#### DATA FOR THE TASK ####

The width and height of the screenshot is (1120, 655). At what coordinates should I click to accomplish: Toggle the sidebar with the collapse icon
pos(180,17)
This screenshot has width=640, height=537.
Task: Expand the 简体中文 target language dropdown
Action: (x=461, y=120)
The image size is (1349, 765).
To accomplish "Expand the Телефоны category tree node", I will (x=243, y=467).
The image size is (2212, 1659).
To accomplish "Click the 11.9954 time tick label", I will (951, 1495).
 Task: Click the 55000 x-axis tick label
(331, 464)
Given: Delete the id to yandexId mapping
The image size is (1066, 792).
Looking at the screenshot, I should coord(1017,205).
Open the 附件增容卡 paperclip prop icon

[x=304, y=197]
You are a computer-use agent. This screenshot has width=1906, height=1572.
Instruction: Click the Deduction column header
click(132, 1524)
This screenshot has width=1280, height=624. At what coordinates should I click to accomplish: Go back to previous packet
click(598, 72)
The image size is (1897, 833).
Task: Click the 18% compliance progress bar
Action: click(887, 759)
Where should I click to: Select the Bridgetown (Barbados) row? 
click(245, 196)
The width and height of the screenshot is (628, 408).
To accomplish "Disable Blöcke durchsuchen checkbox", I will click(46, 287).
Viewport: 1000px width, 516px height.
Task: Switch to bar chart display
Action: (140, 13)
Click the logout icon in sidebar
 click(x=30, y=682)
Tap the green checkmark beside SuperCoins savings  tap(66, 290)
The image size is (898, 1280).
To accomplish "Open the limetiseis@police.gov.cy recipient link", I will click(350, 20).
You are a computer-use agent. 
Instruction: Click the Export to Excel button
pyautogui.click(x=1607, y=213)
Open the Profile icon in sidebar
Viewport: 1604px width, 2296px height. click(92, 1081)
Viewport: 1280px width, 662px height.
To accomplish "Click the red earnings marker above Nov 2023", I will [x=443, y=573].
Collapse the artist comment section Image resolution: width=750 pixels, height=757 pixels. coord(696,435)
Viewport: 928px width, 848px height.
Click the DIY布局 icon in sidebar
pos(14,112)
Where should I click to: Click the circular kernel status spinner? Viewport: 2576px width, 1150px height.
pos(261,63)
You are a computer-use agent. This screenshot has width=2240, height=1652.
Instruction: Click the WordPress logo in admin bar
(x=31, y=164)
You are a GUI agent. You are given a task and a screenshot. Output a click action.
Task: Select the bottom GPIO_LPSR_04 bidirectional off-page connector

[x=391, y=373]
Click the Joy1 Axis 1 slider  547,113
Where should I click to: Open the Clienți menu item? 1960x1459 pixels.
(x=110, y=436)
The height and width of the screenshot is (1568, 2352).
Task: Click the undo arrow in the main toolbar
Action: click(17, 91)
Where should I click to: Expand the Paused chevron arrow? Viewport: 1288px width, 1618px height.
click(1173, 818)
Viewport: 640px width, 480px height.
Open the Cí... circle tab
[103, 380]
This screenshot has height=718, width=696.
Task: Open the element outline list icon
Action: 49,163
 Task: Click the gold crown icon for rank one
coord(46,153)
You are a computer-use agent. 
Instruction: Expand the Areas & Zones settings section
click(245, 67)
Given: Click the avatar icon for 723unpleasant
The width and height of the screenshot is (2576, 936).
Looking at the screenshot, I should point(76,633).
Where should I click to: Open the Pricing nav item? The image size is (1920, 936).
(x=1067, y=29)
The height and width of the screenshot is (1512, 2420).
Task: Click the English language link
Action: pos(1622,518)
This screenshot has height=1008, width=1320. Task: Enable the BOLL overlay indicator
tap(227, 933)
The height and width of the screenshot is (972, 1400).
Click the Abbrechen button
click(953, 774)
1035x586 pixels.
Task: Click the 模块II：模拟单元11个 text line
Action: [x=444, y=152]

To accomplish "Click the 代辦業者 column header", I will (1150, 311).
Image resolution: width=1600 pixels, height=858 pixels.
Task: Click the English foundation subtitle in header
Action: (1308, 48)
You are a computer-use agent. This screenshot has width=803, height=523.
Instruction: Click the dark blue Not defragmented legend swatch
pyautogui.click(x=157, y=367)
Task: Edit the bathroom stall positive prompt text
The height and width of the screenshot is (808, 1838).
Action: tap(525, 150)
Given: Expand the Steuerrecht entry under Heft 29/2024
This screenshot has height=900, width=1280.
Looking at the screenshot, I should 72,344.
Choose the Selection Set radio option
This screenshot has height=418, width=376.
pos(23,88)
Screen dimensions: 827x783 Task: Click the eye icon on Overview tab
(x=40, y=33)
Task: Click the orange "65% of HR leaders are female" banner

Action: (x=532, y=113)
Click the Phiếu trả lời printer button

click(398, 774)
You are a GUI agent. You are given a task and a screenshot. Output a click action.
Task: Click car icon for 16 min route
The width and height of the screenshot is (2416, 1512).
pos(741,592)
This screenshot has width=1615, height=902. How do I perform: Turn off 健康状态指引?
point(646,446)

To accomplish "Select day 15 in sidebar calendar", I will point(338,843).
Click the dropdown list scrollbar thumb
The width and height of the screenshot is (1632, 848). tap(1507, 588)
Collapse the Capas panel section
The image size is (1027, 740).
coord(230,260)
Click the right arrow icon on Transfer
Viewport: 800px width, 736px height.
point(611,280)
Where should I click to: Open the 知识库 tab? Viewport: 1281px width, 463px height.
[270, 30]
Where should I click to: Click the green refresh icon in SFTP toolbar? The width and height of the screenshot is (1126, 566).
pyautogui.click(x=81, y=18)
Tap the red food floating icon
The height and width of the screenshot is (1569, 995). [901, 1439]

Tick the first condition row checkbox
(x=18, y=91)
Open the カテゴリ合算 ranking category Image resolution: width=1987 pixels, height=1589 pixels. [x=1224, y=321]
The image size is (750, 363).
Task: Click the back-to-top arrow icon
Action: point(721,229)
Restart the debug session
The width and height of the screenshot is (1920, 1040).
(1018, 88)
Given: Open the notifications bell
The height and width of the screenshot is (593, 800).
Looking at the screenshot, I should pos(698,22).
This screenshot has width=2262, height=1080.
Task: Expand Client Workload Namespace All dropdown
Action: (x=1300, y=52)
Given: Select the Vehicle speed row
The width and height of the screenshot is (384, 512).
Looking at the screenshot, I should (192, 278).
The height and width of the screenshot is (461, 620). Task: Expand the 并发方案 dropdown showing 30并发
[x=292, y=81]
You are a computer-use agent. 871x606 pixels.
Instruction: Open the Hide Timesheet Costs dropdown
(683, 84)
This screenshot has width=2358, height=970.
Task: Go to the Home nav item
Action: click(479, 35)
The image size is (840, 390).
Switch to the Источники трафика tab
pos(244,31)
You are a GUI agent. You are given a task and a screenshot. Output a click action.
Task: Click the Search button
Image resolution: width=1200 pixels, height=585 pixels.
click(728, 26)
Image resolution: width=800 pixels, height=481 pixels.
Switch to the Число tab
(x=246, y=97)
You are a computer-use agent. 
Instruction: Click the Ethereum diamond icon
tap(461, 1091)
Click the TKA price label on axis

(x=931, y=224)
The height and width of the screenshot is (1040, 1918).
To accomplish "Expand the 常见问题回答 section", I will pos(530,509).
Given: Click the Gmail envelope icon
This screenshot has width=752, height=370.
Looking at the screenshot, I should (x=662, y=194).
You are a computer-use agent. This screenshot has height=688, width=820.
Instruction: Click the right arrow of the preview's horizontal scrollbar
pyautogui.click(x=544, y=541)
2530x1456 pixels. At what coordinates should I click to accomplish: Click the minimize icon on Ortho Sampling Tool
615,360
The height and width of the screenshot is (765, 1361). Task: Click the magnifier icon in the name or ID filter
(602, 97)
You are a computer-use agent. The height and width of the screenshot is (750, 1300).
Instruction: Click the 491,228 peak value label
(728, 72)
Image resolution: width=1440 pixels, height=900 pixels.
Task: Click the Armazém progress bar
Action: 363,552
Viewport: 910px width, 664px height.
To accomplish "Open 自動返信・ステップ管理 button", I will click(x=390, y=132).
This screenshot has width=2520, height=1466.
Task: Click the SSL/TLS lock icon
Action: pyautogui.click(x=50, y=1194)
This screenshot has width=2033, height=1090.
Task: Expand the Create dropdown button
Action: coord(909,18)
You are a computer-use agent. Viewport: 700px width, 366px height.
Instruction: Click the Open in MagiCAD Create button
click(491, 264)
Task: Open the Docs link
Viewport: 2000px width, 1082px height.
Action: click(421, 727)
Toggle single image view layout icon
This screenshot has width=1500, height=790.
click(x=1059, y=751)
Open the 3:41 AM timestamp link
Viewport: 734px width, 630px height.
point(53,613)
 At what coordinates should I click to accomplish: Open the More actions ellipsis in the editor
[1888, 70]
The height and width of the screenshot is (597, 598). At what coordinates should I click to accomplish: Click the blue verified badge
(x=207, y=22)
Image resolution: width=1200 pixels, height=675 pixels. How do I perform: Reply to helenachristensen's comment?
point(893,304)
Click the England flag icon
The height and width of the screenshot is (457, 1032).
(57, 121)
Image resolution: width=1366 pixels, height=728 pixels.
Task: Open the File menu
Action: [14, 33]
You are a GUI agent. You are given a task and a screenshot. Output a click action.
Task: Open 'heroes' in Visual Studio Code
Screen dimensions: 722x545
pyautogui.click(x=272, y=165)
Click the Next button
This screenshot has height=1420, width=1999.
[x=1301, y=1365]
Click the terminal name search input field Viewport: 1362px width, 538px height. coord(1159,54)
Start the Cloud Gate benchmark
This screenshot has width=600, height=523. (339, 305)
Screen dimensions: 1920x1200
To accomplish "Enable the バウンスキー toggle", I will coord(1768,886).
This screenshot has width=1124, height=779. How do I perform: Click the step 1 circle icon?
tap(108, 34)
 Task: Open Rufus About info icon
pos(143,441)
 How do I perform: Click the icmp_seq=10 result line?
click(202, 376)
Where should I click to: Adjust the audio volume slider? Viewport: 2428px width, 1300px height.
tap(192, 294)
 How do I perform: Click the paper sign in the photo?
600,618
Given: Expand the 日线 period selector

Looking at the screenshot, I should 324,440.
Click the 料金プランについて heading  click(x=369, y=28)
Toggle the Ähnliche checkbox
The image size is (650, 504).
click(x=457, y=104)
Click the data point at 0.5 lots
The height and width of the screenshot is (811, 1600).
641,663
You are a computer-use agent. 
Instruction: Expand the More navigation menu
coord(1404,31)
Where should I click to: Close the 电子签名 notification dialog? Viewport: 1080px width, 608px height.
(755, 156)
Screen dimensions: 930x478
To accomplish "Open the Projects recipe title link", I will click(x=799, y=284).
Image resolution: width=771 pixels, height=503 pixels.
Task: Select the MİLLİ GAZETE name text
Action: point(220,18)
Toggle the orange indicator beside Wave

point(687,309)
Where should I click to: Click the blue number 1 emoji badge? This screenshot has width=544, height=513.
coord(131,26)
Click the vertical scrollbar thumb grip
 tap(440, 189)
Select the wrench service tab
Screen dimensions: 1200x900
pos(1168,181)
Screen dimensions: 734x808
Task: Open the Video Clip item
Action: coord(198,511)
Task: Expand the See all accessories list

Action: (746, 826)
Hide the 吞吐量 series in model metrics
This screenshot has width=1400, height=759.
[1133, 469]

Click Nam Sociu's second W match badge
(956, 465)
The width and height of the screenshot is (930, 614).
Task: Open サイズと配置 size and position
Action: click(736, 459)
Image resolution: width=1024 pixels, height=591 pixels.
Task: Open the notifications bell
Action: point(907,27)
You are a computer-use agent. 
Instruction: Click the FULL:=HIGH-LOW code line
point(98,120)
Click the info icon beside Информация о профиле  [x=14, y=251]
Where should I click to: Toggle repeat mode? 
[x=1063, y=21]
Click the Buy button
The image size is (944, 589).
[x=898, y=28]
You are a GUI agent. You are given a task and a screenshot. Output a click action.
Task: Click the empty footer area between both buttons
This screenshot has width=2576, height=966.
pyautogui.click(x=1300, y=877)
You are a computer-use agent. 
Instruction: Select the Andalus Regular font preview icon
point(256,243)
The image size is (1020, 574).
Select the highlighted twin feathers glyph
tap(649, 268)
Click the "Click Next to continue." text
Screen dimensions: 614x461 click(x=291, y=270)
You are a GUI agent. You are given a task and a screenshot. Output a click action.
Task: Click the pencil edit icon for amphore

####

JOB. Put the material as a JSON list of strings, one string per line with blank lines omitted. Begin at the line that contains "has height=688, width=820." and end after the line that contains "(x=207, y=22)".

EXERCISE RESPONSE.
[
  "You are a computer-use agent. This screenshot has height=688, width=820.",
  "Instruction: Click the right arrow of the preview's horizontal scrollbar",
  "pyautogui.click(x=544, y=541)",
  "2530x1456 pixels. At what coordinates should I click to accomplish: Click the minimize icon on Ortho Sampling Tool",
  "615,360",
  "The height and width of the screenshot is (765, 1361). Task: Click the magnifier icon in the name or ID filter",
  "(602, 97)",
  "You are a computer-use agent. The height and width of the screenshot is (750, 1300).",
  "Instruction: Click the 491,228 peak value label",
  "(728, 72)",
  "Image resolution: width=1440 pixels, height=900 pixels.",
  "Task: Click the Armazém progress bar",
  "Action: 363,552",
  "Viewport: 910px width, 664px height.",
  "To accomplish \"Open 自動返信・ステップ管理 button\", I will click(x=390, y=132).",
  "This screenshot has width=2520, height=1466.",
  "Task: Click the SSL/TLS lock icon",
  "Action: pyautogui.click(x=50, y=1194)",
  "This screenshot has width=2033, height=1090.",
  "Task: Expand the Create dropdown button",
  "Action: coord(909,18)",
  "You are a computer-use agent. Viewport: 700px width, 366px height.",
  "Instruction: Click the Open in MagiCAD Create button",
  "click(491, 264)",
  "Task: Open the Docs link",
  "Viewport: 2000px width, 1082px height.",
  "Action: click(421, 727)",
  "Toggle single image view layout icon",
  "This screenshot has width=1500, height=790.",
  "click(x=1059, y=751)",
  "Open the 3:41 AM timestamp link",
  "Viewport: 734px width, 630px height.",
  "point(53,613)",
  " At what coordinates should I click to accomplish: Open the More actions ellipsis in the editor",
  "[1888, 70]",
  "The height and width of the screenshot is (597, 598). At what coordinates should I click to accomplish: Click the blue verified badge",
  "(x=207, y=22)"
]